Seeking National Action Plan for Combating Antibiotic-Resistant Bacteria

The Animal Legal Defense Fund filed a Freedom of Information Act request for public records relating to development of the National Action Plan for Combating Antibiotic-Resistant Bacteria.

Updated

July 1, 2015

Work Type

Regulation

Status

Closed

Next Step

Closed

In 2015, the Obama administration released a National Action Plan for Combating Antibiotic-Resistant Bacteria, to address the public health crisis of increasing antibiotic resistance.

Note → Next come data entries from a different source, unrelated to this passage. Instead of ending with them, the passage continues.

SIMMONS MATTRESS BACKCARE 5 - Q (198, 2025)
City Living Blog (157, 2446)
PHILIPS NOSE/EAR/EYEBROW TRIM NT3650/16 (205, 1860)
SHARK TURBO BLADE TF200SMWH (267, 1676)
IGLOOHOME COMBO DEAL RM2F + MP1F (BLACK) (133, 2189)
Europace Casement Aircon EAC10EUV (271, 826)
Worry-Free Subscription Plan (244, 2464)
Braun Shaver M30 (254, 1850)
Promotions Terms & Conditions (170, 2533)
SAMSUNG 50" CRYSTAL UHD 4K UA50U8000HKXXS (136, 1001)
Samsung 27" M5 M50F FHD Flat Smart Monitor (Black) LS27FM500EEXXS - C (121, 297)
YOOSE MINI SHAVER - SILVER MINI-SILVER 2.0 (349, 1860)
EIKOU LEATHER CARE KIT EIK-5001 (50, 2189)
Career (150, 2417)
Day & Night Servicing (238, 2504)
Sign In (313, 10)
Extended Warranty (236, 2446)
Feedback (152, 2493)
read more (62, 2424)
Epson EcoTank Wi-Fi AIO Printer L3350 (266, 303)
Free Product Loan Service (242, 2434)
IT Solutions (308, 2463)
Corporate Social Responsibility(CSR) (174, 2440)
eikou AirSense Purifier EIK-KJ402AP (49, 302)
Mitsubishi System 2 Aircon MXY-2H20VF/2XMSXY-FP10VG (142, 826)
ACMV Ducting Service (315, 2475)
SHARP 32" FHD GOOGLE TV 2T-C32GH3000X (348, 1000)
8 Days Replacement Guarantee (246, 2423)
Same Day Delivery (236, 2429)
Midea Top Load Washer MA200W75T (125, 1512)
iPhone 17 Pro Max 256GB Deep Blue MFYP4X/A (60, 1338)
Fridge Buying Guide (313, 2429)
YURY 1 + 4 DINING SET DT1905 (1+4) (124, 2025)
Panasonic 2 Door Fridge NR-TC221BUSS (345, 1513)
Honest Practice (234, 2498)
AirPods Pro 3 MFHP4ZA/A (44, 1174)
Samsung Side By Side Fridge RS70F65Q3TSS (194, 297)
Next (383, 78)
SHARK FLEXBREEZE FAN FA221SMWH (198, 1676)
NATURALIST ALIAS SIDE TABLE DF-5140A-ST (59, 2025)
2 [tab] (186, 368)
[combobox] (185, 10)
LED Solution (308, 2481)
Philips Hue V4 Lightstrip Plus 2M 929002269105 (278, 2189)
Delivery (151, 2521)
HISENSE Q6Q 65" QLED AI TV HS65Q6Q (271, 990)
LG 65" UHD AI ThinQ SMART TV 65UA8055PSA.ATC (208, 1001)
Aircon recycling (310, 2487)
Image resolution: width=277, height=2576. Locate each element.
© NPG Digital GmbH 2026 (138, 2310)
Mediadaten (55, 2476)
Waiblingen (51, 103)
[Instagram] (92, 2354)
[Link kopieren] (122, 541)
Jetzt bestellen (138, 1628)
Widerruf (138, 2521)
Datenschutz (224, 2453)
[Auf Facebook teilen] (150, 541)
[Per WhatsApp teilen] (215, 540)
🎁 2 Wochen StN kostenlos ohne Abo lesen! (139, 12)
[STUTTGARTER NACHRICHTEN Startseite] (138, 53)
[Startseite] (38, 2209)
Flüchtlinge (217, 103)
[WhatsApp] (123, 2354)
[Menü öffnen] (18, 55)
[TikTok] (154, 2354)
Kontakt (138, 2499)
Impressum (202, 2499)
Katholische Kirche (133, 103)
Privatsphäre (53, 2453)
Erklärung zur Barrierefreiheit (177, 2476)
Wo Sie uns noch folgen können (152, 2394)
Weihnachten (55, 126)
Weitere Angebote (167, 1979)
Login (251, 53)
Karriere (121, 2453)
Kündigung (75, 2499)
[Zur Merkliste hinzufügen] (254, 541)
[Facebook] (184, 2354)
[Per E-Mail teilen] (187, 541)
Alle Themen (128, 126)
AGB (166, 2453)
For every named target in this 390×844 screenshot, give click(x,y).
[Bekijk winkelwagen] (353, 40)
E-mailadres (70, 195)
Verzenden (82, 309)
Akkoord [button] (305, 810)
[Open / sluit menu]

Farmed animals in the United States are regularly given antibiotics for a wide variety of reasons, such as to prevent disease from spreading in the cramped and unsanitary environments in which the animals are raised, and to increase the animals’ growth. This use has been widely criticized as a leading cause of bacterial resistance to antibiotics, causing critical life-saving drugs to lose their effectiveness in human medicine.

The Animal Legal Defense Fund has long advocated for tighter federal regulation of antibiotic use on farms. Because the use of antibiotics in animal agriculture–a critical contributor to antibiotic resistance–was all but ignored in the National Action Plan, we sent a “Freedom request to the federal agencies involved with creating and implementing the Plan, to find out why.

The records we requested have helped us illuminate the link between antibiotics in farmed animals and human health, a connection increasingly coming under serious public scrutiny.

The Animal Legal Defense Fund continues to sound the alarm bell, and urges the Food and Drug Administration and United States Department of Agriculture to take action.